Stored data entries

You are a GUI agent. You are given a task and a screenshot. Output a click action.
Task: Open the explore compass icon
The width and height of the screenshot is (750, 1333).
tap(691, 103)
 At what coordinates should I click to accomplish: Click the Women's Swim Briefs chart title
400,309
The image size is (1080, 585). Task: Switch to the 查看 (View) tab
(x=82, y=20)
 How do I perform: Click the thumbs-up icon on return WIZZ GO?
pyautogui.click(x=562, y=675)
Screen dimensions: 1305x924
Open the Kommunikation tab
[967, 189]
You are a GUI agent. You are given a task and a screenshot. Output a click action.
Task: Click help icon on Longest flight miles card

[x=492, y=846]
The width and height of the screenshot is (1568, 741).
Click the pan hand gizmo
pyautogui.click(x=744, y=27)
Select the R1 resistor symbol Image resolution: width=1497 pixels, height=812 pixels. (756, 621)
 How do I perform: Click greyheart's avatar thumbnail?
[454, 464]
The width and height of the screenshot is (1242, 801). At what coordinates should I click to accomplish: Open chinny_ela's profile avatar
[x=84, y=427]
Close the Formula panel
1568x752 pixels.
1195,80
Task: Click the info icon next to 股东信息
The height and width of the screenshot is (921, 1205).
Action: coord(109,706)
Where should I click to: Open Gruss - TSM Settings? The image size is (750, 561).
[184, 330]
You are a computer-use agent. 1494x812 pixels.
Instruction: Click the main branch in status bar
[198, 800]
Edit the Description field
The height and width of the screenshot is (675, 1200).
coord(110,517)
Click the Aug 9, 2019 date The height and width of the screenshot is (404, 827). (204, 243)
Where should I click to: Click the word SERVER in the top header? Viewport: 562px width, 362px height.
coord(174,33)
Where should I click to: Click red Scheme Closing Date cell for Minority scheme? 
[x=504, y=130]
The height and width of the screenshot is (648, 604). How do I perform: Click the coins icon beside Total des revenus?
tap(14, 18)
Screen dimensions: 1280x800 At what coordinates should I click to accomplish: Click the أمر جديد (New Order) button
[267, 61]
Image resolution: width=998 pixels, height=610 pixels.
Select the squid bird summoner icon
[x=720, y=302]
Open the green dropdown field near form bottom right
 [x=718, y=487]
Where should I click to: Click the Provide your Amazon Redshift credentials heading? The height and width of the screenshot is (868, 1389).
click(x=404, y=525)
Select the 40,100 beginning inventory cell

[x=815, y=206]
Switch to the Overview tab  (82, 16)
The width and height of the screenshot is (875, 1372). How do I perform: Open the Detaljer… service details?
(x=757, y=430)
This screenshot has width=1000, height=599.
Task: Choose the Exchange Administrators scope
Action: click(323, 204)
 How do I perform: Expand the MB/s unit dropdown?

## Task prompt
Your task is to copy every entry above, exactly as written.

## Response box
You are a GUI agent. You are given a task and a screenshot. Output a click action.
Task: Open the explore compass icon
The width and height of the screenshot is (750, 1333).
tap(691, 103)
 At what coordinates should I click to accomplish: Click the Women's Swim Briefs chart title
400,309
The image size is (1080, 585). Task: Switch to the 查看 (View) tab
(x=82, y=20)
 How do I perform: Click the thumbs-up icon on return WIZZ GO?
pyautogui.click(x=562, y=675)
Screen dimensions: 1305x924
Open the Kommunikation tab
[967, 189]
You are a GUI agent. You are given a task and a screenshot. Output a click action.
Task: Click help icon on Longest flight miles card

[x=492, y=846]
The width and height of the screenshot is (1568, 741).
Click the pan hand gizmo
pyautogui.click(x=744, y=27)
Select the R1 resistor symbol Image resolution: width=1497 pixels, height=812 pixels. (756, 621)
 How do I perform: Click greyheart's avatar thumbnail?
[454, 464]
The width and height of the screenshot is (1242, 801). At what coordinates should I click to accomplish: Open chinny_ela's profile avatar
[x=84, y=427]
Close the Formula panel
1568x752 pixels.
1195,80
Task: Click the info icon next to 股东信息
The height and width of the screenshot is (921, 1205).
Action: coord(109,706)
Where should I click to: Open Gruss - TSM Settings? The image size is (750, 561).
[184, 330]
You are a computer-use agent. 1494x812 pixels.
Instruction: Click the main branch in status bar
[198, 800]
Edit the Description field
The height and width of the screenshot is (675, 1200).
coord(110,517)
Click the Aug 9, 2019 date The height and width of the screenshot is (404, 827). (204, 243)
Where should I click to: Click the word SERVER in the top header? Viewport: 562px width, 362px height.
coord(174,33)
Where should I click to: Click red Scheme Closing Date cell for Minority scheme? 
[x=504, y=130]
The height and width of the screenshot is (648, 604). How do I perform: Click the coins icon beside Total des revenus?
tap(14, 18)
Screen dimensions: 1280x800 At what coordinates should I click to accomplish: Click the أمر جديد (New Order) button
[267, 61]
Image resolution: width=998 pixels, height=610 pixels.
Select the squid bird summoner icon
[x=720, y=302]
Open the green dropdown field near form bottom right
 [x=718, y=487]
Where should I click to: Click the Provide your Amazon Redshift credentials heading? The height and width of the screenshot is (868, 1389).
click(x=404, y=525)
Select the 40,100 beginning inventory cell

[x=815, y=206]
Switch to the Overview tab  (82, 16)
The width and height of the screenshot is (875, 1372). How do I perform: Open the Detaljer… service details?
(x=757, y=430)
This screenshot has width=1000, height=599.
Task: Choose the Exchange Administrators scope
Action: click(323, 204)
 How do I perform: Expand the MB/s unit dropdown?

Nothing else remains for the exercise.